"intoxicating liquor made by malt fermentation," Old English ealu "ale, beer," from Proto-Germanic *aluth- (source also of Old Saxon alo, Old Norse öl), which is of uncertain origin. Perhaps from a PIE root meaning "bitter" (source also of Latin alumen "alum"), or from PIE *alu-t "ale," from root *alu-, which has connotations of "sorcery, magic, possession, and intoxication" [Watkins]. The word was borrowed from Germanic into Lithuanian (alus) and Old Church Slavonic (olu).

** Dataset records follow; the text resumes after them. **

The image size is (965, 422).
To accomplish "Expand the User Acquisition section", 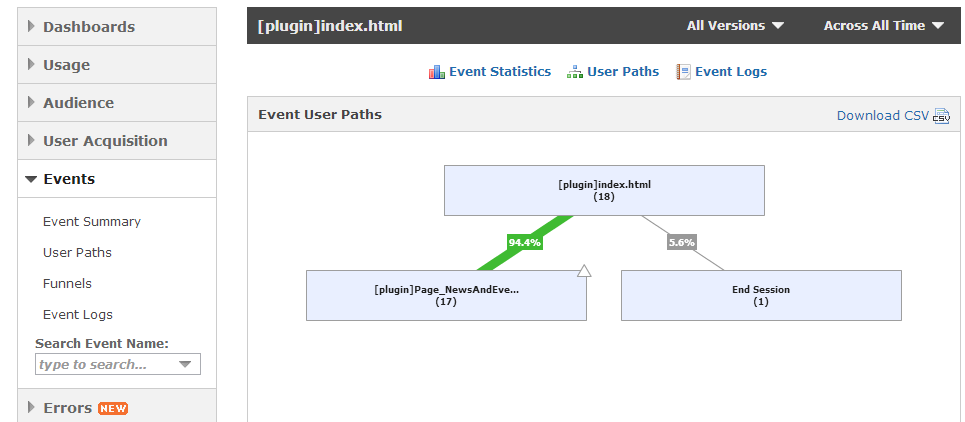I will pyautogui.click(x=105, y=141).
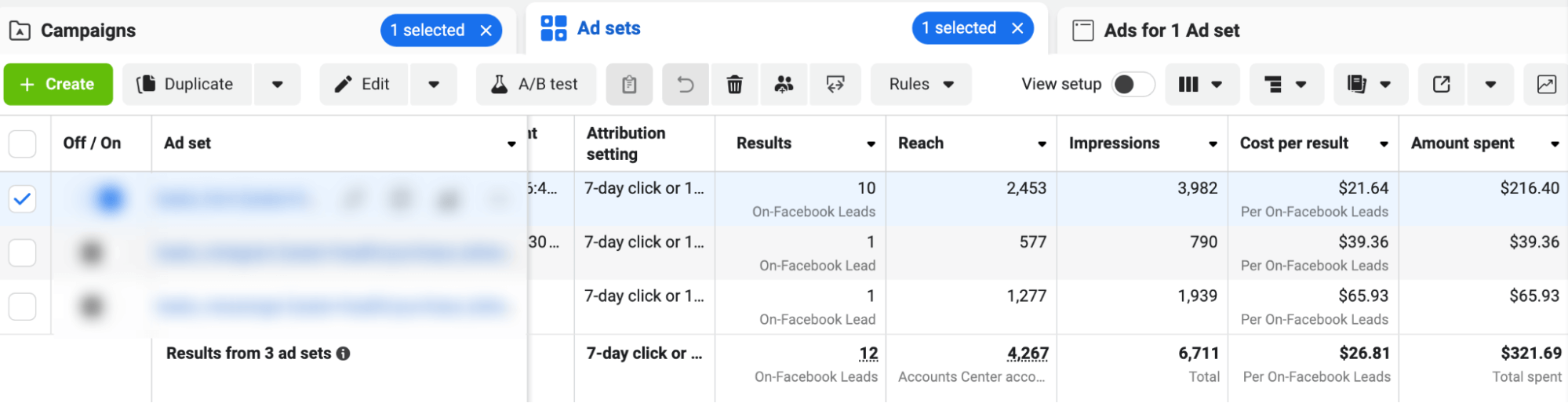Click the export share icon

click(x=1441, y=85)
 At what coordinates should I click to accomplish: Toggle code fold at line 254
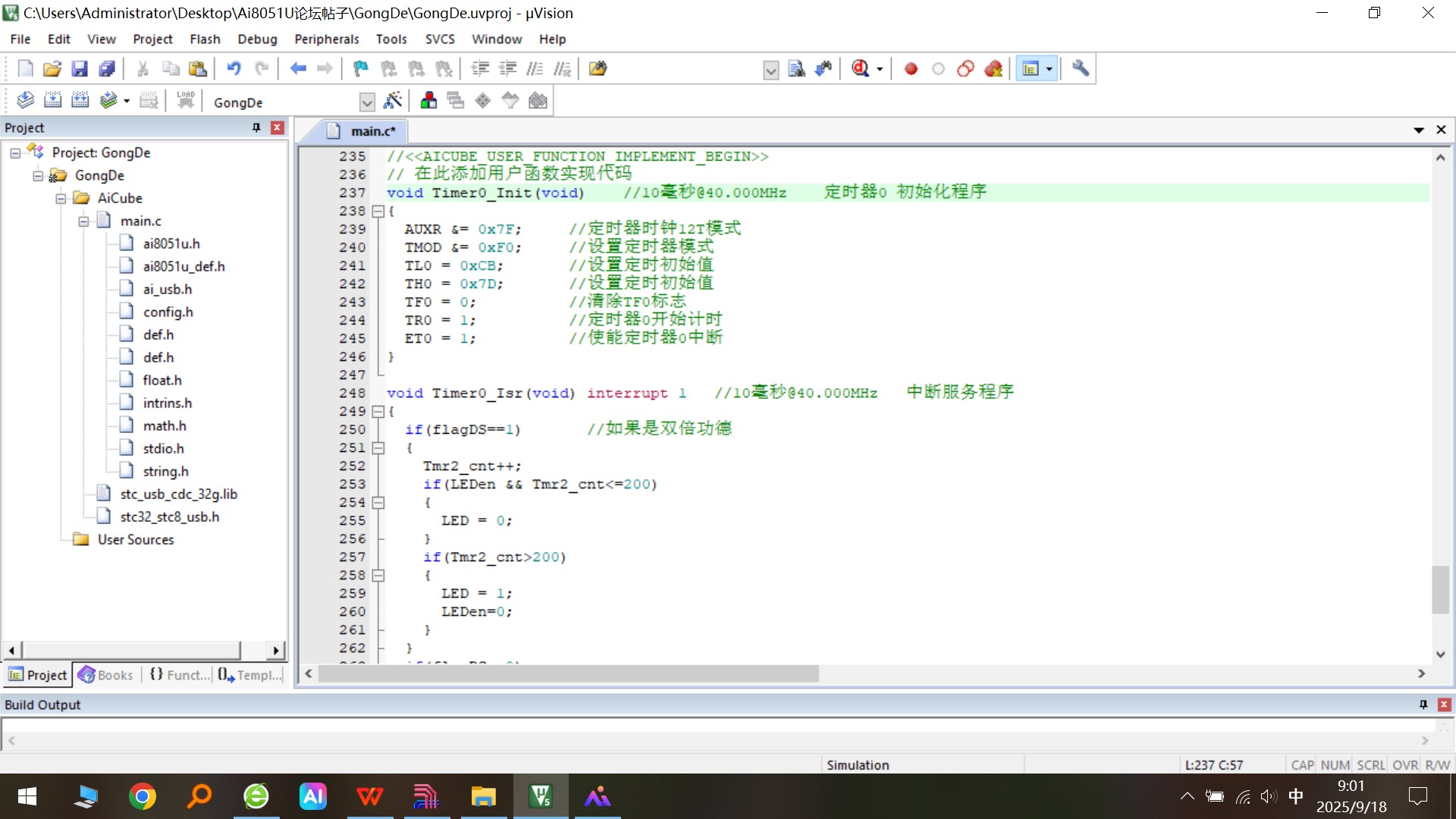[378, 503]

In the fifteenth century, and until the seventeenth, ale stood for the unhopped fermented malt liquor which had long been the native drink of these islands. Beer was the hopped malt liquor introduced from the Low Countries in the fifteenth century and popular first of all in the towns. By the eighteenth century, however, all malt liquor was hopped and there had been a silent mutation in the meaning of the two terms. For a time the terms became synonymous, in fact, but local habits of nomenclature still continued to perpetuate what had been a real difference: 'beer' was the malt liquor which tended to be found in towns, 'ale' was the term in general use in the country districts. [Peter Mathias, "The Brewing Industry in England," Cambridge University Press, 1959]
Meaning "festival or merry-meeting at which much ale was drunk" was in Old English (see bridal).